• [Exercise]: Among the lines below, the one containing "Given: Stop the heating process" opens the range and the one containing "You are a computer-use agent. This" closes it. Print that range exactly, without the pictures.

(Screenshot grounding data)
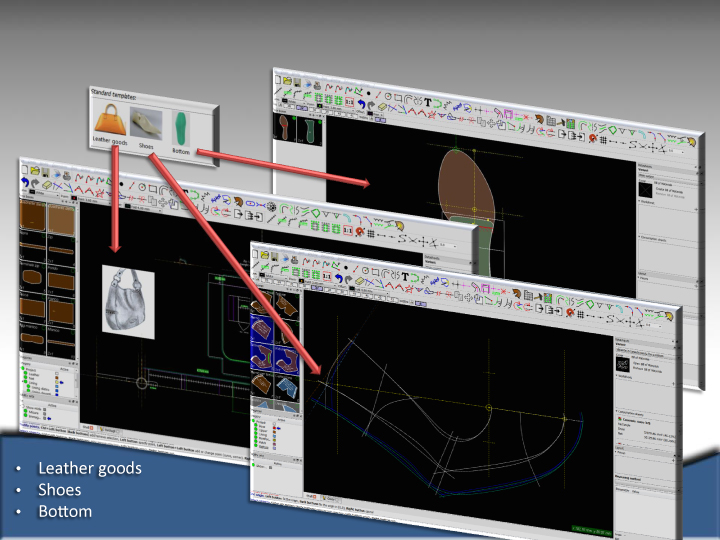Click the Text tool in top window
Image resolution: width=720 pixels, height=540 pixels.
point(428,101)
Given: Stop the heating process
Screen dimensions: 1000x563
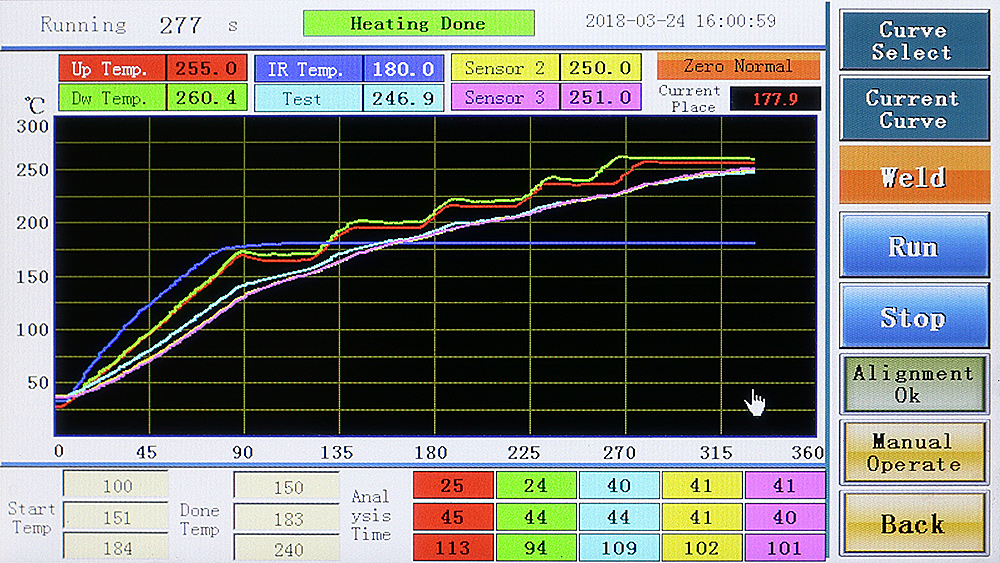Looking at the screenshot, I should pyautogui.click(x=914, y=316).
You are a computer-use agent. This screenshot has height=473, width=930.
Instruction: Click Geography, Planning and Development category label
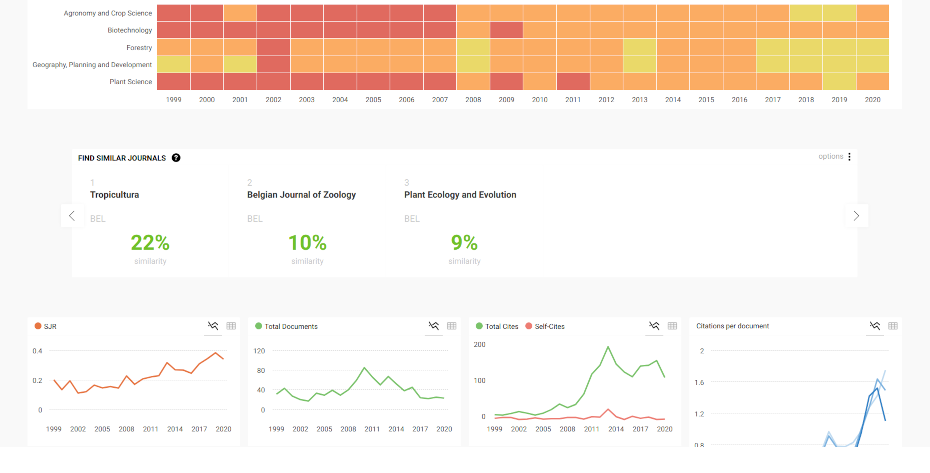(x=105, y=64)
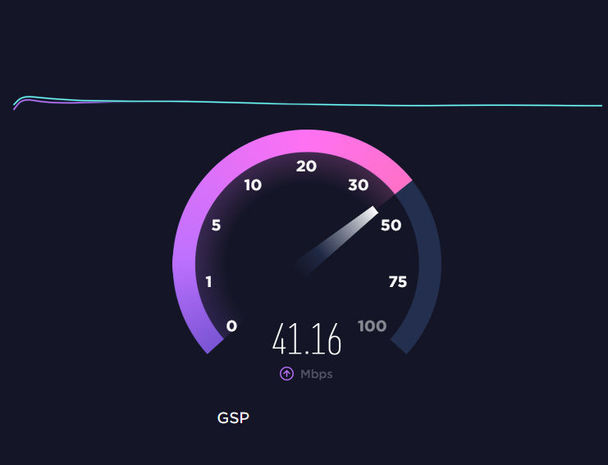The image size is (608, 465).
Task: Click the dimmed 100 mark on the gauge
Action: pyautogui.click(x=372, y=326)
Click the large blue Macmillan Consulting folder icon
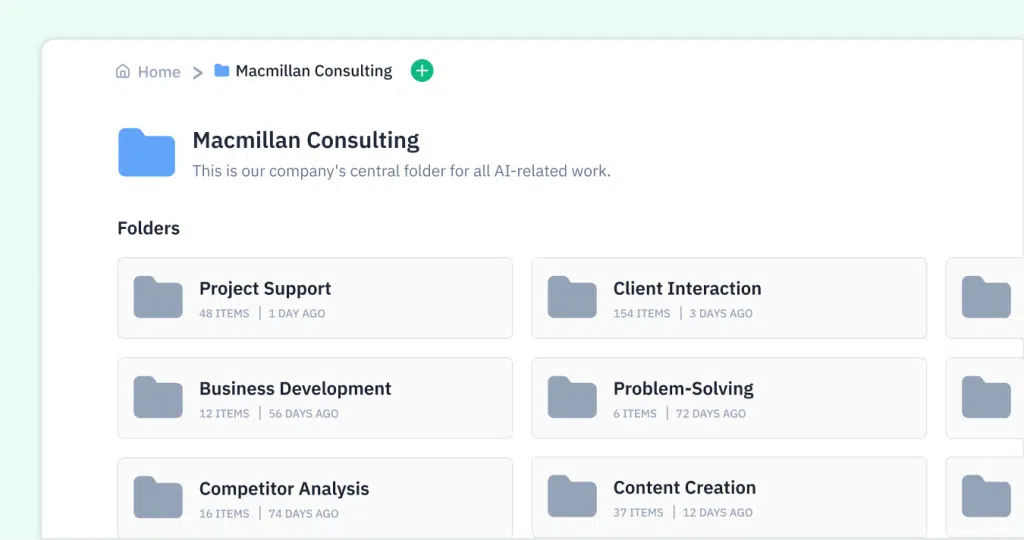 [146, 152]
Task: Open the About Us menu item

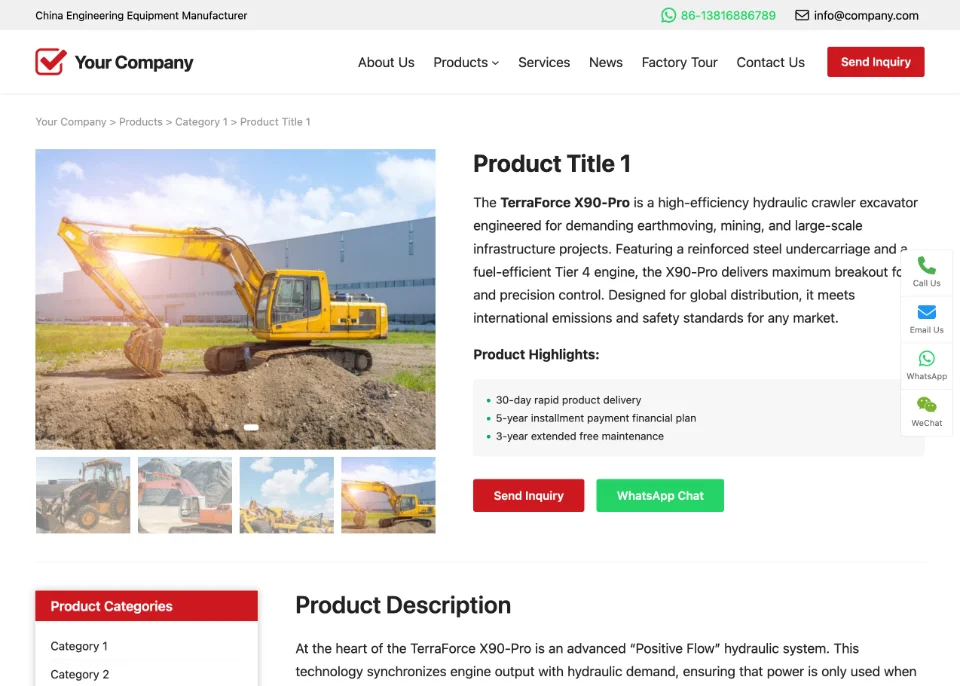Action: tap(386, 62)
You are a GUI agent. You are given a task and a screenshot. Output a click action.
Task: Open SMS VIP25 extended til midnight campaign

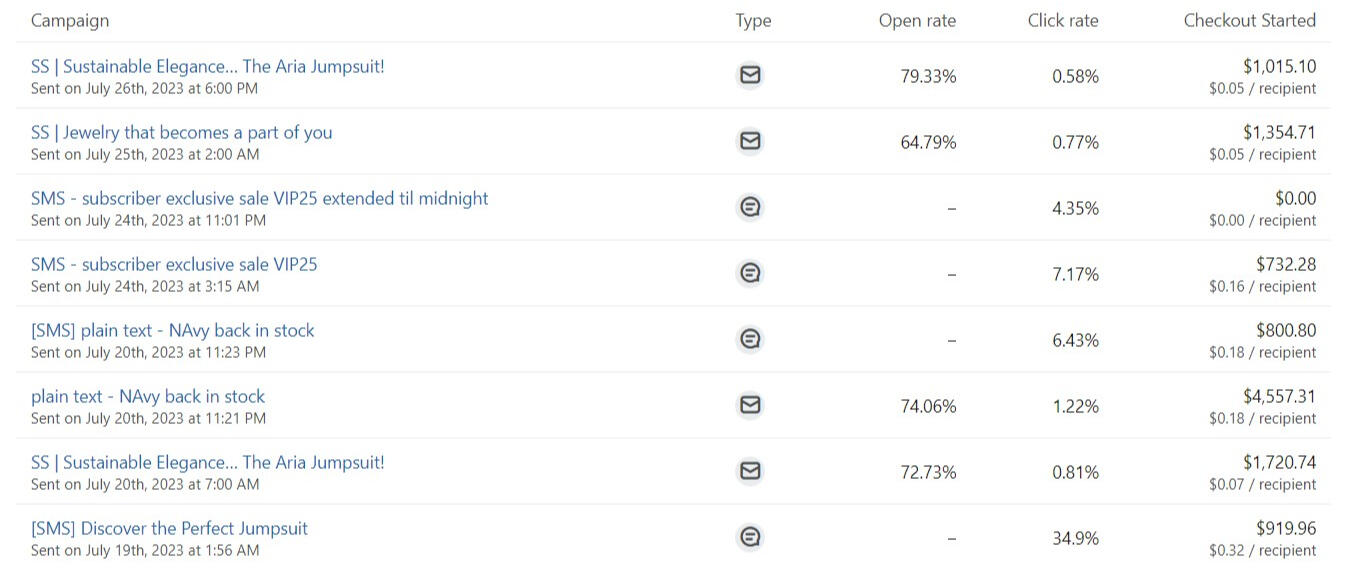coord(259,199)
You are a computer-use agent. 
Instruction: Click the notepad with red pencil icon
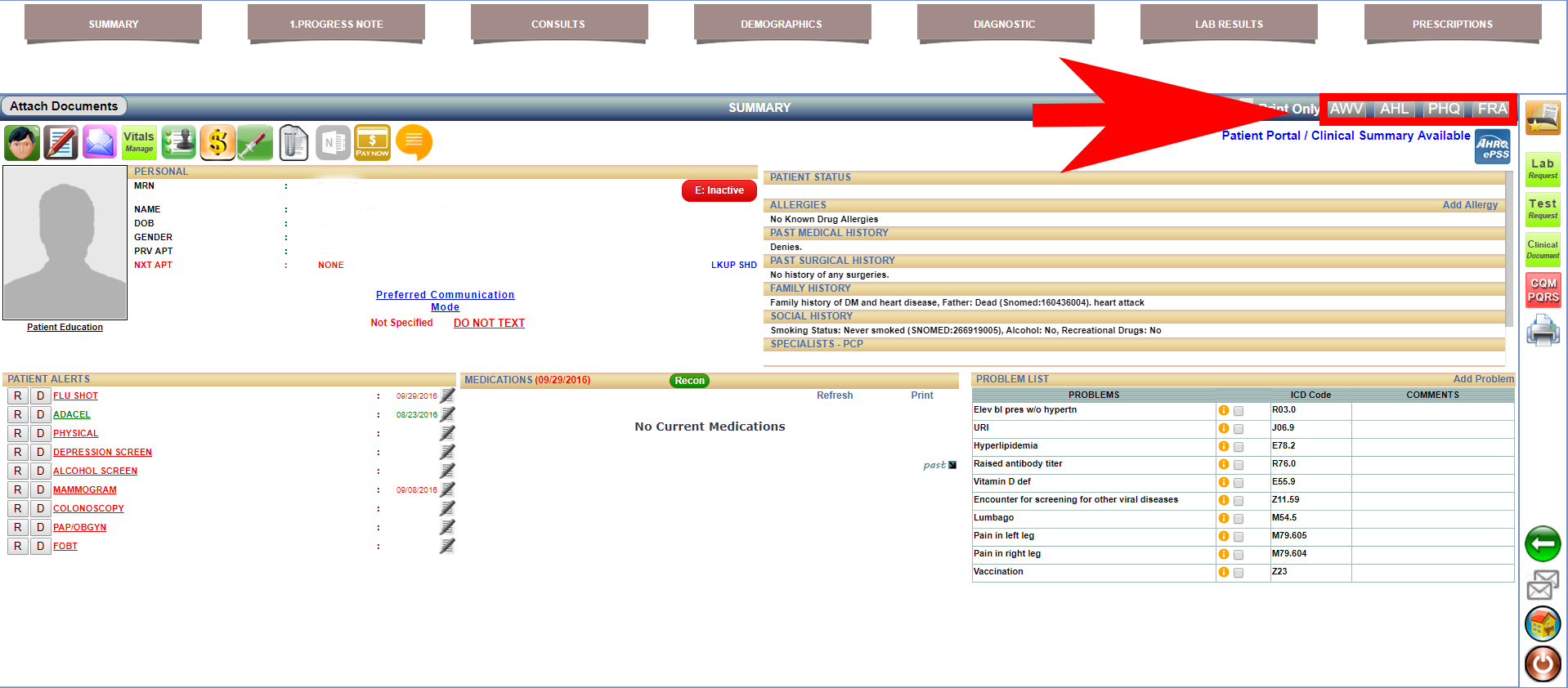60,143
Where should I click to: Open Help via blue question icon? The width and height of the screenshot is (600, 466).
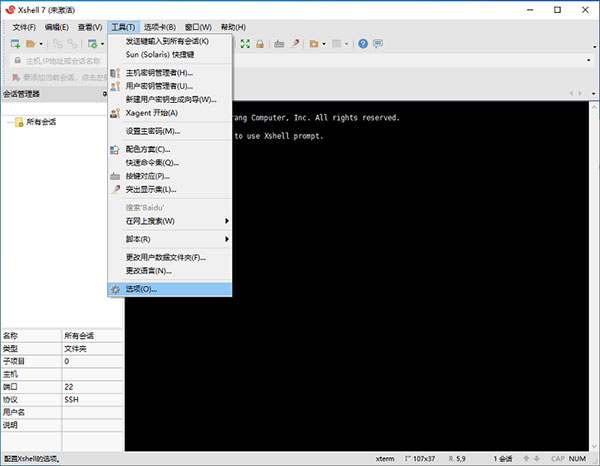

• [Response]:
Given: Stop the heating process
Screen dimensions: 1000x563
Looking at the screenshot, I should pyautogui.click(x=914, y=316).
You are a computer-use agent. This screenshot has height=473, width=930.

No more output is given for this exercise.